The tourists of the 19th century who spent their summers relaxing on secluded Coney Island are long gone. But guests will soon return to the historic isle west of the Twin Cities.
Carver County won Metropolitan Council approval this week of its long-term plans for Lake Waconia Regional Park, which features the second-largest lake in the metro area.
The plan would add improved trails, walkways, plazas and other amenities to the mainland park area, as well as a new or rehabbed event center. But it would also breathe new life into the overgrown Coney Island, the newest addition to the park, where crumbling sidewalks, dilapidated buildings and old lampposts hint at its former life as a warm weather hot spot.
The overhaul would create winding trails for hiking, as well as places to picnic, fish and tie up a boat — the only way to reach the island.

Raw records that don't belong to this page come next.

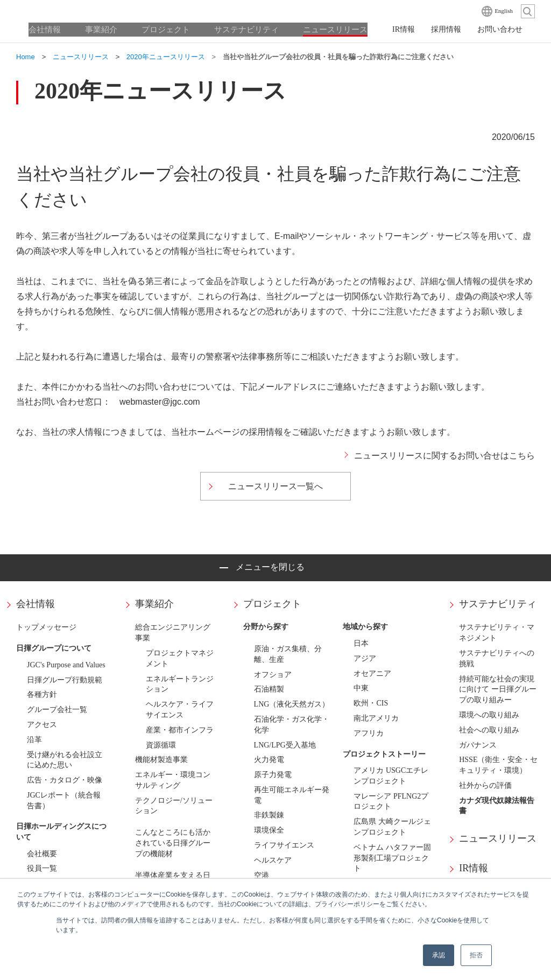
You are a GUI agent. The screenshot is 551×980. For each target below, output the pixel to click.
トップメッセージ (46, 627)
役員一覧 (42, 868)
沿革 (34, 739)
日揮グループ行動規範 (65, 680)
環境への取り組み (489, 715)
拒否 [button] (476, 955)
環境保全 (269, 830)
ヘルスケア (273, 860)
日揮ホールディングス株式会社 (70, 11)
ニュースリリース (498, 838)
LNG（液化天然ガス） (292, 704)
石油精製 (269, 689)
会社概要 (42, 854)
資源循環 (161, 745)
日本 (361, 643)
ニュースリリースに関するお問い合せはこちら (444, 455)
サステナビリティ (498, 604)
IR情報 (474, 868)
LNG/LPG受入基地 (285, 745)
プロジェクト (272, 604)
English (504, 11)
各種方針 (42, 694)
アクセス (42, 724)
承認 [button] (439, 955)
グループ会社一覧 (57, 709)
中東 (361, 688)
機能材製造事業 (161, 759)
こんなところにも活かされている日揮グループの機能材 (173, 843)
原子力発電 (273, 774)
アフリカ (369, 733)
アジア (365, 658)
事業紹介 (154, 604)
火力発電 (269, 759)
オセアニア (372, 673)
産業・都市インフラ (180, 730)
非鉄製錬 (269, 815)
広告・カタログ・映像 (65, 780)
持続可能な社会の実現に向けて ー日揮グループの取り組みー (498, 689)
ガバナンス (478, 745)
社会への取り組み (489, 730)
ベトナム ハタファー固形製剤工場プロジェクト (392, 858)
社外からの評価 (485, 785)
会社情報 (36, 604)
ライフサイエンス (284, 845)
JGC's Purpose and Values (66, 665)
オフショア (273, 674)
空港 (262, 875)
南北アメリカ (376, 718)
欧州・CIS (371, 703)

The design is meant to “grab onto this sense of what I’ll say is adventure and exploring,” said Marty Walsh, Carver County parks director. “That’s really kind of the atmosphere that we want to create on the island.”
Visitors are prohibited for now, but if things go smoothly, cleanup could begin this fall and the island could reopen to the public in the summer of 2018. Implementation of the full Lake Waconia park plan would cost between $17.7 and $19.7 million, and will depend on how much funding can be secured.

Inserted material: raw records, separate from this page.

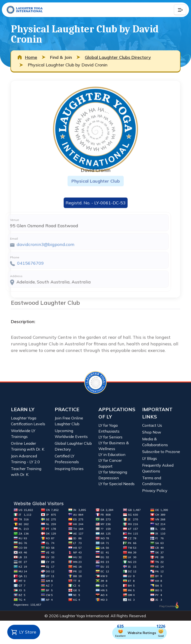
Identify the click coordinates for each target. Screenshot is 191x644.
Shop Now (152, 432)
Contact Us (152, 425)
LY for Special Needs (116, 484)
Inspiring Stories (69, 468)
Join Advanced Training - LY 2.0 (25, 459)
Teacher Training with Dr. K (26, 472)
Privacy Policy (155, 490)
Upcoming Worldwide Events (71, 434)
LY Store (24, 632)
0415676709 (21, 263)
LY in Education (112, 454)
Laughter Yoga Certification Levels (28, 421)
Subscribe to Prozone (161, 452)
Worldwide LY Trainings (23, 434)
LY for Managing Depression (113, 475)
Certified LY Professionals (67, 459)
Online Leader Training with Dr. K (27, 446)
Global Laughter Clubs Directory (118, 57)
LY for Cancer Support (110, 463)
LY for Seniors (110, 437)
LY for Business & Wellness (114, 446)
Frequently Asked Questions (158, 468)
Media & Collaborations (155, 442)
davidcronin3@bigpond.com (36, 244)
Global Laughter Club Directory (73, 446)
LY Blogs (150, 458)
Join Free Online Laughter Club (69, 421)
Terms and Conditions (152, 481)
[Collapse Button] (180, 10)
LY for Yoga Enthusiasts (109, 428)
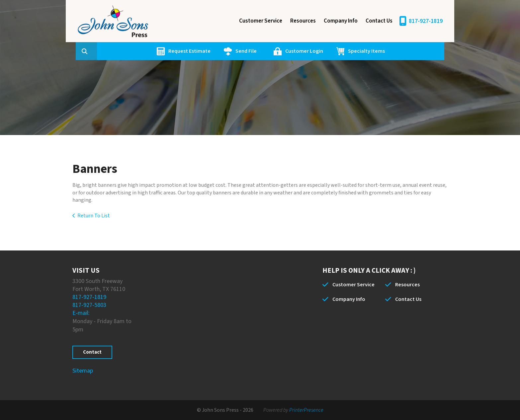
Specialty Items (398, 51)
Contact (92, 352)
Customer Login (336, 51)
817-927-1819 (426, 21)
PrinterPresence (306, 410)
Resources (303, 21)
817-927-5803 (89, 305)
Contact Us (379, 21)
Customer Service (261, 21)
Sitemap (83, 371)
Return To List (94, 216)
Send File (278, 51)
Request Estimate (221, 51)
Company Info (341, 21)
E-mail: (81, 313)
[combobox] (127, 51)
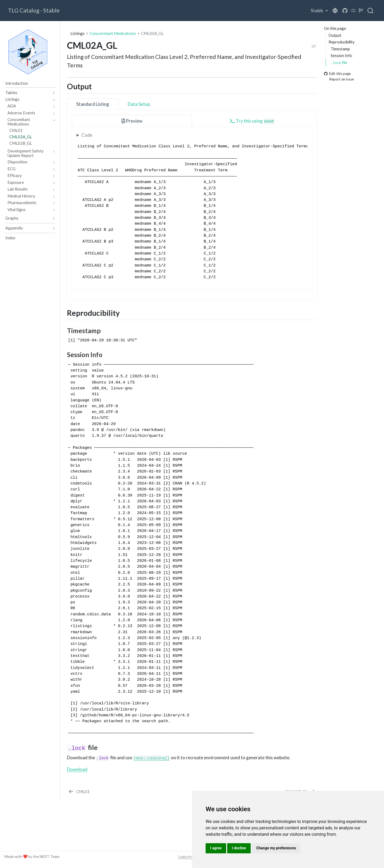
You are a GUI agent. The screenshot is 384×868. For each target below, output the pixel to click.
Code (87, 135)
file (339, 62)
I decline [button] (239, 848)
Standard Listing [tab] (93, 104)
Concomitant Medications (113, 33)
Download (77, 769)
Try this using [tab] (252, 121)
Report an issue (339, 79)
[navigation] (28, 92)
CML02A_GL (152, 33)
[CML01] (79, 792)
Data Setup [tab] (139, 104)
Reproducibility (342, 42)
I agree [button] (216, 848)
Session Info (342, 55)
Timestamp (340, 49)
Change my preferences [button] (276, 848)
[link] (319, 10)
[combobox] (371, 11)
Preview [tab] (132, 121)
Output (335, 35)
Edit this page (337, 74)
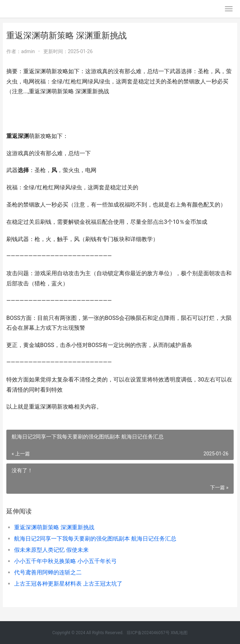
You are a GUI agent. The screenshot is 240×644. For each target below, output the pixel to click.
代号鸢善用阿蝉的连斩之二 (48, 572)
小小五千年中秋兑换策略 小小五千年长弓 (65, 561)
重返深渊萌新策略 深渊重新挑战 (54, 527)
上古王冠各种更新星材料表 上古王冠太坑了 (68, 583)
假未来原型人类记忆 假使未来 (51, 550)
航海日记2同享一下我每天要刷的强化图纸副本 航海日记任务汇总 (95, 538)
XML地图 (179, 633)
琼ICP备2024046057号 (148, 633)
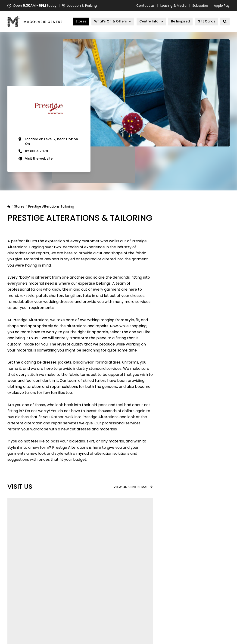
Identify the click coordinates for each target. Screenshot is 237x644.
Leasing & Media (174, 6)
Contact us (145, 6)
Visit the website (39, 158)
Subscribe (200, 6)
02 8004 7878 (36, 151)
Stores (19, 206)
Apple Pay (222, 6)
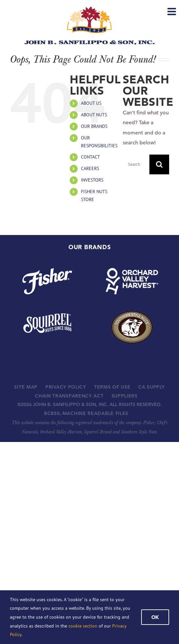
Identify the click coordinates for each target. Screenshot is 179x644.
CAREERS (90, 168)
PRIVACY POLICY (66, 387)
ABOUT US (91, 103)
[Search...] (136, 164)
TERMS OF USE (112, 387)
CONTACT (90, 157)
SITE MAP (26, 387)
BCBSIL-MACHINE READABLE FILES (86, 413)
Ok (155, 617)
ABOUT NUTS (94, 115)
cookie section (83, 626)
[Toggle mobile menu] (172, 12)
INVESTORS (92, 180)
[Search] (159, 164)
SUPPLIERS (124, 396)
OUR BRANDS (94, 126)
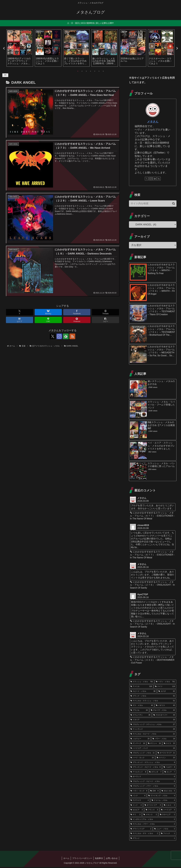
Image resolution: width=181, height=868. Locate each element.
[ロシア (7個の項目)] (170, 773)
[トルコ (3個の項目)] (170, 806)
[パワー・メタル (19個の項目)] (164, 740)
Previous (4, 49)
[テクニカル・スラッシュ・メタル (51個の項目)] (153, 702)
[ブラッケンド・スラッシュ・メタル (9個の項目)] (153, 764)
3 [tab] (86, 71)
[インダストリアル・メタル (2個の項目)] (153, 820)
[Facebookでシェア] (77, 312)
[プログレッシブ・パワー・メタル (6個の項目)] (153, 787)
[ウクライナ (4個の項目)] (139, 801)
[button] (105, 320)
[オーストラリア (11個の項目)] (166, 754)
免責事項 (99, 859)
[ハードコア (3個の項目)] (168, 811)
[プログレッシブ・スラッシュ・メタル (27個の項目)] (153, 725)
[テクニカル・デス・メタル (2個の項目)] (144, 834)
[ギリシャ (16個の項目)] (154, 744)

Beginning in the 1880s, the island’s hotels, cottages and activities offered a lakeside respite for guests from Minnesota and around the country, according to the Carver County Historical Society. Over time it hosted bowling, concerts, dances, dining and even the University of Minnesota football team, which used the island for preseason practices in the early 1900s.
Prominent actress Sarah Bernhardt was among the visitors, according to the historical society. The island is now on the National Register of Historic Places.
The origin of the island’s name — it’s also called “Coney Island of the West” — is a mystery. It could refer to Coney Island of New York City, a term for rabbits, or just an abbreviation for Waconia, the historical society said.
Most visitors during Coney Island’s peak arrived by train, but the growing prominence of the automobile made Coney Island a less attractive destination by the 1920s. After various attempts to bring tourism back, the island was vacant by 1960.
The process of converting it into a park began when Norm and Ann Hoffman, local residents, bought the land over several years in the 2000s. They were spurred by a proposal to build a new hotel, cabins and accommodations for conventions or weddings.
“I felt that it was economically not possible to do that because there’s no access to the island. It would have to be by boat,” Norm Hoffman said. “And I didn’t think that it should be privately owned.”
A Met Council grant paid for Carver County to purchase the land for $1 million — 75 percent of its appraised value — from Hoffman, who then donated $900,000 to the county for the cleanup costs.